Researchers say this is the first time anyone has been able to restore brain-controlled reaching and grasping in a person with complete paralysis.
But the technology is a long way from being used outside the lab.
"I think it's pretty cool I get to be the first one in the world to do it," said Bill, who was 53 when he took part in the study.
He had been paralysed for eight years after he cycled into the back of a mail van while taking part in a 150-mile bike ride and couldn't move his body from the shoulders down.
For the study, he had surgery to place sensors in the motor cortex area of his brain, the area responsible for hand movement.
He then spent four months using the sensors to command movements of a three-dimensional virtual arm.
After this, he had 36 electrodes implanted in his arm and hand to electrically stimulate his hand, elbow and shoulder muscles.
The researchers used a decoder to translate his brain signals into commands for the electrodes in his arm.
He was then able to intuitively command his arm to move.
"I was making it move without having to really concentrate hard at it. I just think 'out' and it just goes," he said.
"This research has enhanced my ability to be able to do things.
"I'm still wowed every time I do something amazing. I ate a pretzel, I drank water.
"One day they had some mashed potatoes and, low and behold, I was able to eat the mashed potatoes really well."
He has also been able to scratch his head and face using a modified loofah on a stick.
Previous research has seen a system with electrodes on the skin (rather than implanted) help people move their hands.
Other studies have also seen participants controlling robotic arms using their brain signals.
But researchers believe this study "represents a major advance" with potential for future uses outside the lab.
"Although similar systems have been used before, none of them has been as easy to adopt for day-to-day use and they have not been able to restore both reaching and grasping actions," said lead author Dr Bolu Ajiboye from Case Western Reserve University in Cleveland, Ohio.

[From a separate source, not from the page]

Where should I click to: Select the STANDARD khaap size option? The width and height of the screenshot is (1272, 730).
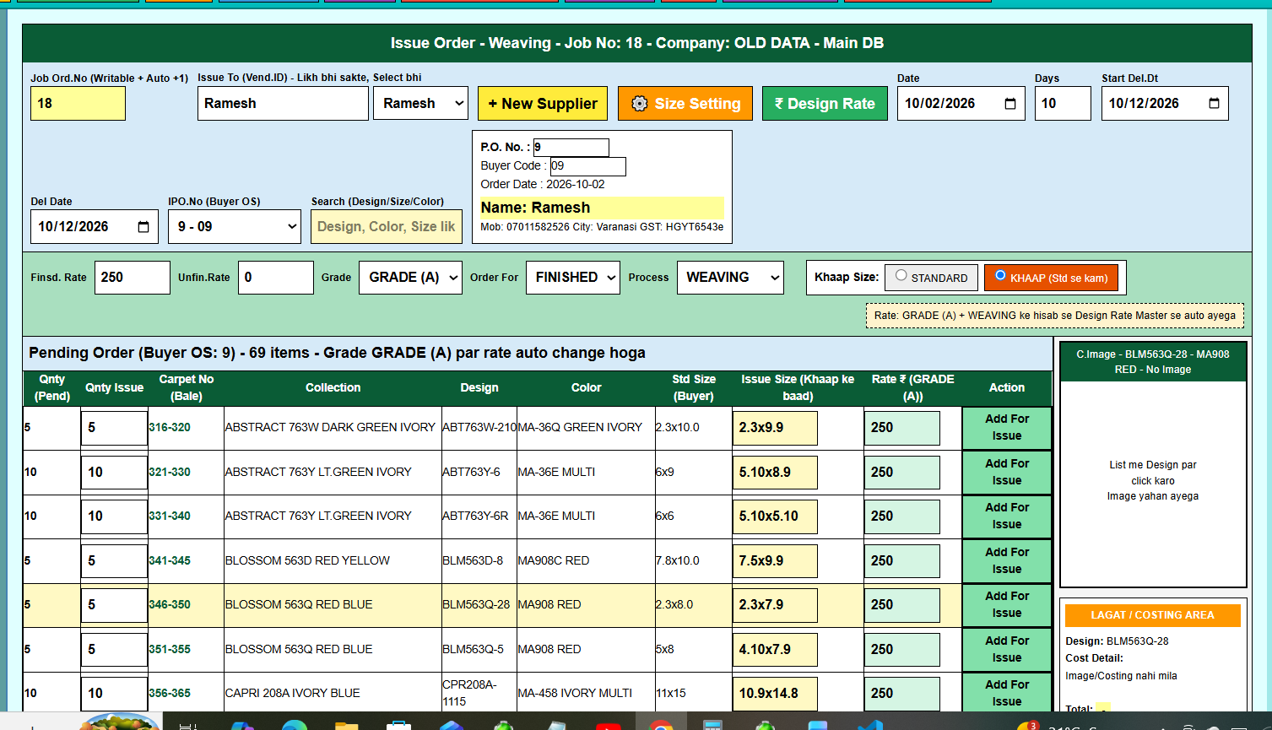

He acknowledged that the research was at an early stage but "we believe that this neuro-prosthesis could offer individuals with paralysis the possibility of regaining arm and hand functions to perform day-to-day activities, offering them greater independence.
"With further development, we believe the technology could give more accurate control, allowing a wider range of actions, which could begin to transform the lives of people living with paralysis."
Commenting on the paper that is published in the Lancet, Dr Steve Perlmutter of the University of Washington in the US, agreed the study was "groundbreaking" but warned that the "treatment is not nearly ready for use outside the lab".
"The study is a proof-of-principle demonstration of what is possible, rather than a fundamental advance in neuro-prosthetic concepts or technology.
"But it is an exciting demonstration nonetheless, and the future of motor neuro-prosthetics to overcome paralysis is brighter."